French photographer and photojournalist

Bénédicte Kurzen (born 1980), is a French photographer and photojournalist. She is based in Lagos, Nigeria.

== Biography ==
Kurzen was born in Lyon. She graduated with a master's degree in contemporary history from Sorbonne University in Paris. She also studied semiology for one year. She devoted her thesis to the "war photographer's myth", a subject that inspired her to become herself a visual storyteller.

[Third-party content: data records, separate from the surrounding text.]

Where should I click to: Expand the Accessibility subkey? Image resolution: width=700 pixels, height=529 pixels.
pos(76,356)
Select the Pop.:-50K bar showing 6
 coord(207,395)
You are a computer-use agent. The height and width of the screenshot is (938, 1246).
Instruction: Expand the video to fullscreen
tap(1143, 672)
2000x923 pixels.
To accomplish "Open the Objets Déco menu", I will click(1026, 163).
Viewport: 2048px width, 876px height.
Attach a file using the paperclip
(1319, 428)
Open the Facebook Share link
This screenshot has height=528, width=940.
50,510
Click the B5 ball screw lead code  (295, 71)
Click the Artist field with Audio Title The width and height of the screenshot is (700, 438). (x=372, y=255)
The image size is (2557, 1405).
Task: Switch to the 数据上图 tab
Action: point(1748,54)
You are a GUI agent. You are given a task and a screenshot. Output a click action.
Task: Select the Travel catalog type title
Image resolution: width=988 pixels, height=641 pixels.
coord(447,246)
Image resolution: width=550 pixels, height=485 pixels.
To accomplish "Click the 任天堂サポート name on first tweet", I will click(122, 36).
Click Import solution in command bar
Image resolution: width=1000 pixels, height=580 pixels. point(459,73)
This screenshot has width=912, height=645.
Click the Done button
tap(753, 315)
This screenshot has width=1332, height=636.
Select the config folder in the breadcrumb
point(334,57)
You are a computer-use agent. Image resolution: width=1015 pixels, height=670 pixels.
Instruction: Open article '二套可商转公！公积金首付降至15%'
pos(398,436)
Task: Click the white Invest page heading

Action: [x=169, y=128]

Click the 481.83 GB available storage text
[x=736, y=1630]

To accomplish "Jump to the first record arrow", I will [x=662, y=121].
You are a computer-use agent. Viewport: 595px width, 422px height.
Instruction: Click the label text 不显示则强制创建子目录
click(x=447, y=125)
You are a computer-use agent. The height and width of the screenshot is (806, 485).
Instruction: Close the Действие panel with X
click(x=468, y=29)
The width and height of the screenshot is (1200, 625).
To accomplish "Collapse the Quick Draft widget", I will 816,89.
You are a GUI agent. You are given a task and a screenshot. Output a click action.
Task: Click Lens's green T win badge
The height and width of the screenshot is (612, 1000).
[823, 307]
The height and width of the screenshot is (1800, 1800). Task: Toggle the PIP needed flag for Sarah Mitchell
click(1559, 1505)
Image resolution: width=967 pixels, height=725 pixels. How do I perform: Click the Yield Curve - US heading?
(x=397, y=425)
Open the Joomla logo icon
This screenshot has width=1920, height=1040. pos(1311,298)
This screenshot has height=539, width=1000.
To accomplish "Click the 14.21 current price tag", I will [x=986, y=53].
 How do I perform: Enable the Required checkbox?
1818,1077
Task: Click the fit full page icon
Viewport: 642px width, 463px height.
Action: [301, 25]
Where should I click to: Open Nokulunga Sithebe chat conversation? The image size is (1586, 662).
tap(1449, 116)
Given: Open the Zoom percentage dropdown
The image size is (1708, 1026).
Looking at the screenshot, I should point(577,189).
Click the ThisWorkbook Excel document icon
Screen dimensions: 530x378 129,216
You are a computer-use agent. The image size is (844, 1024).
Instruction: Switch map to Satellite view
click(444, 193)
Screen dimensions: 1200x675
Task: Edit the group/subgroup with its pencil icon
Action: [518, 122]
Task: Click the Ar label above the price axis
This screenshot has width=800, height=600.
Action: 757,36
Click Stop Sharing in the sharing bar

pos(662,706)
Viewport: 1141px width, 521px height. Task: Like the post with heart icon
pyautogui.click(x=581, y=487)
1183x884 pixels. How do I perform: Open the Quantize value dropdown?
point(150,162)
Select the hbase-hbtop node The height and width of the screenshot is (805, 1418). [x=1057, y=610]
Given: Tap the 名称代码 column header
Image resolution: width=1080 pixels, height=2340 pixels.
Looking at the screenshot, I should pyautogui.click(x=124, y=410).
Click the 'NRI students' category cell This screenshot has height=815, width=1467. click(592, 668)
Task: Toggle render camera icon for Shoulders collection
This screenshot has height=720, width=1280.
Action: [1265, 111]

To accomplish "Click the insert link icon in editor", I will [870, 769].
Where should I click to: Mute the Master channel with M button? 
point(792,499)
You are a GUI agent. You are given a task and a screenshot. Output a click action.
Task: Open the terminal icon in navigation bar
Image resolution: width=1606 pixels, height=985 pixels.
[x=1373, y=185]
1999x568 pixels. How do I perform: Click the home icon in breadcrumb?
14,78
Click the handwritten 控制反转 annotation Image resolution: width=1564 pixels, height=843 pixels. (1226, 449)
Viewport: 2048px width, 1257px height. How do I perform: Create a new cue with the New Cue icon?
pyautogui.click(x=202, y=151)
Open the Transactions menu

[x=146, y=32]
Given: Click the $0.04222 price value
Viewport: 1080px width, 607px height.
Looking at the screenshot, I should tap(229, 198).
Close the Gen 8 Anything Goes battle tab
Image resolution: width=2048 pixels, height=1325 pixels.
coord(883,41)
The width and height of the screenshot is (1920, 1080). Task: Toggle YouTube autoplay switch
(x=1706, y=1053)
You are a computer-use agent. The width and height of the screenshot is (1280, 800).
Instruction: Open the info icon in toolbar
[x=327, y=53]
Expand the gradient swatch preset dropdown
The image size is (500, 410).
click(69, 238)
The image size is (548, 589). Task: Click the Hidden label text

Her work has been published in The New York Times, Paris Match, The New Yorker, Le Monde Magazine and Newsweek.

== Works ==
In 2003, Kurzen moved to Israel, where she covered as a freelancer journalist the conflicts emanating from the Gaza Strip, Iraq and Lebanon. It was at this time that she seriously began her photography.

In 2004, her photographic work turned to a more documentary style. She focused on the lives of suicide bombers and widows from the Gaza Strip. With this work, she contributed to the international project of the group Violence Against Women. in collaboration with Médecins Sans Frontières (MSF) and Amnesty International/

Kurzen moved to Johannesburg in 2005, where she co-founded Eve Photographers, a collective of six women photographers whose main themes were "women", and in particular on issues related to motherhood. She reported on HIV/AIDS and on childbirth in Africa.

Awarded for her portrait of Congolese rebel leader Laurent Nkunda (Tutsi rebel officer of the army of the Democratic Republic of Congo and ruthless warlord) in 2009, Kurzen then decided to focus on the situation in Nigeria.

For nearly ten years, Kurzen has been following conflicts and socio-economic changes in Africa. In South Africa, where she is based, she explores the social challenges of the post-apartheid society, producing Next of Kin, The Boers Last Stand and Amaqabane, about the lives of anti-apartheid veterans. The Amaqabane project was produced as part of World Press Photo's Joop Swart Masterclass in 2008.

In 2011, she won a Pulitzer Center grant, which allowed her to produce a work on Nigeria, A Nation Lost to Gods.. The photographs are presented to Visa pour l'Image and the photographer is nominated for the Visa d'Or 2012

After becoming a full member of the NOOR photo agency in 2012, she chose to move to Lagos, where she continued her coverage of Africa and Nigeria. In 2015, her investigative work led to the exhibition Shine Ur Eye, in collaboration with Robin Maddock and Cristina de Middel. The project was presented at the Lagos Photo Festival and Photo London.

Kurzen became a senior lecturer in journalism for the American University of Nigeria.

In 2022, Kurzen, alongside investigative journalist Anas Aremewyaw Anas and photojournalist Muntaka Chasant, won the 13th edition of the Carmignac Photojournalism Award.